== DOCUMENT SEGMENT ==

Christina Powell was at mall half hour after leaving home, wasn’t found for 3 weeks
Security footage shows Texas mother Christina Powell arriving at the strip mall later just 30 minutes after she had left home in a rush — but her body wasn’t found until 3 weeks later.
Powell, 39, left her San Antonio home quickly around 10:30 a.m. on July 5 after telling her mother she was late for work at her paralegal job, according to police and doorbell footage.
Just after 11 a.m., her black 2020 Nissan Rogue can be seen on a security camera pulling into the Huebner Oaks Center, The Daily Mail reported.
Weeks after being reported missing, the mother of two was found decomposing in the front passenger seat of the car on July 23.
A mall security guard approached the car after detecting a “foul odor” coming from the vehicle after he noticed it had been in the same spot for over a week, Sant Antonio cops said.
Powell’s mother, Claudia Mobley, 70, told The Daily Mail that police showed her footage from a jewelry store at the mall that showed that her daughter never got out of the car when it pulled into the shopping center and that she was alone at the time.
Bexar County Medical Examiner has not yet declared an official cause of death but told the outlet she appears to have died from hyperthermia or overheating.
Weather records show that temperatures reached a maximum of 100 degrees on July 5, when Powell arrived at the lot. On the day she was found, temperatures still reached 100.
Mobley said she believes her daughter suffered from anxiety and must have been overcome by the heat after not feeling well.

===
== EXTRACTED INFORMATION ==

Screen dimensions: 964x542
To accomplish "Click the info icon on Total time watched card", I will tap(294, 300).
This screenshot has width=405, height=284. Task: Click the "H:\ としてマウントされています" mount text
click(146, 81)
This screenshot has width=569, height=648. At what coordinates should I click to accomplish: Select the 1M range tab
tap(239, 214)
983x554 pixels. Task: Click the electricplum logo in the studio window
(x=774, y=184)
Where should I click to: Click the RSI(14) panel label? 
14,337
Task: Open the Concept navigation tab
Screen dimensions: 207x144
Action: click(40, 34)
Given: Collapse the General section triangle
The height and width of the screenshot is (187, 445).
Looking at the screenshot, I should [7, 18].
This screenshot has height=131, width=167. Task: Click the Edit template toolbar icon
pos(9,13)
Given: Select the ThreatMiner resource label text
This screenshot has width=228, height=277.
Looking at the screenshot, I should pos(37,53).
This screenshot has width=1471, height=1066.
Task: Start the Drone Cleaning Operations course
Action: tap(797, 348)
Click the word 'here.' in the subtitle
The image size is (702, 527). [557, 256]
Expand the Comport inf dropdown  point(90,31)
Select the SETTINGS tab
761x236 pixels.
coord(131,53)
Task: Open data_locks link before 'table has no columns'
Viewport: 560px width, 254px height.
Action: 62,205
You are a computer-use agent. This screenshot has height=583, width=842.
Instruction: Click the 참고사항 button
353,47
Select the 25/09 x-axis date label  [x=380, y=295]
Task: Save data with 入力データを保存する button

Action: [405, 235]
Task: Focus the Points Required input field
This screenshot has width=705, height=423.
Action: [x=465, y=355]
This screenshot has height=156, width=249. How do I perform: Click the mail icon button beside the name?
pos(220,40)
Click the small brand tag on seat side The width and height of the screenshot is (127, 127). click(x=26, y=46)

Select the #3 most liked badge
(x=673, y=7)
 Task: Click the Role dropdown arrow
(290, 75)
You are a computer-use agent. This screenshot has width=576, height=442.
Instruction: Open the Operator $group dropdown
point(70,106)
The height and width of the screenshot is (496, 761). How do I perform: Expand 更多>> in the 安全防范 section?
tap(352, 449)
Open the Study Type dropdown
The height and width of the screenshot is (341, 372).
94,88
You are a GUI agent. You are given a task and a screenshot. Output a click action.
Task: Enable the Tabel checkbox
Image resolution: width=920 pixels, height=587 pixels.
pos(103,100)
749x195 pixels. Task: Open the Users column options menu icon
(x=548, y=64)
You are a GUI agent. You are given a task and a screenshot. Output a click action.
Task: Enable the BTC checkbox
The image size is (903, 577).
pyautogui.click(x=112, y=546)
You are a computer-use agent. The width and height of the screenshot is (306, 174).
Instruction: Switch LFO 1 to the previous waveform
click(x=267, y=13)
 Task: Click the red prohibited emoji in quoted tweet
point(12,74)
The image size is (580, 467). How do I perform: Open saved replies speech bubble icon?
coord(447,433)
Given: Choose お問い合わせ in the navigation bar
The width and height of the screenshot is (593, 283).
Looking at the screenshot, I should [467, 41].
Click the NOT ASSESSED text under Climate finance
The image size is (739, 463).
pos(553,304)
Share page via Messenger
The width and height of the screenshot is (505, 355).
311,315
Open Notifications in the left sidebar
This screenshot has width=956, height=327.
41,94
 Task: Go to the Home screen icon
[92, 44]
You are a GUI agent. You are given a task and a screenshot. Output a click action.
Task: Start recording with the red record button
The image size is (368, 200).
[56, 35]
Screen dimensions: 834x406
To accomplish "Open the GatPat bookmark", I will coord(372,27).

===

• **EXERCISE SET**:
**1)** Answer these questions using the article about Christina Powell:
(a) Around what time did Powell leave her home on July 5?
(b) What make, model and year was her car?
(c) What was the maximum temperature on July 5?
**2)** Reproduce the article about Christina Powell word for word, beginning at the words "Bexar County Medical" and stopping after the words "not feeling well.".
**3)** Take the article about Christina Powell further, continuing from where it stops.

• **ANSWER LIST**:
**1)**
(a) Around 10:30 a.m.
(b) A black 2020 Nissan Rogue.
(c) 100 degrees.

**2)**
Bexar County Medical Examiner has not yet declared an official cause of death but told the outlet she appears to have died from hyperthermia or overheating.
Weather records show that temperatures reached a maximum of 100 degrees on July 5, when Powell arrived at the lot. On the day she was found, temperatures still reached 100.
Mobley said she believes her daughter suffered from anxiety and must have been overcome by the heat after not feeling well.

**3)**
She does not think that Powell would have wanted to take her own life. More than anything, she’s upset that it took so long for security to find her daughter.
“I don’t understand how the car could have been there two-and-a-half weeks and they didn’t even notice it until July 11,” she told the Daily Mail.
“It is shocking, it really is. It just makes me quite sick to think about it,” Mobley said. “It does seem wrong but I don’t know what to do about it.”
Signs at the entrance to the shopping center claim that there is 24/7 security and warn that cars who overstay will be towed, the Daily Mail reported. However, business owners said that security guards are only on duty between 10 a.m. and midnight.
A security guard at the mall told the outlet they do a cursory check once every hour in the parking lot from a marked security car. The guard, who works for Waco-based Pro Security Group Inc, said guards don’t regularly work the mall but are assigned to different locations on a day-to-day basis.
“[The car] was there the whole time,” Mobley said. “I do wonder why it took that security guard so long – he said he noticed it on the 11th and it was the 23rd before he checked it.”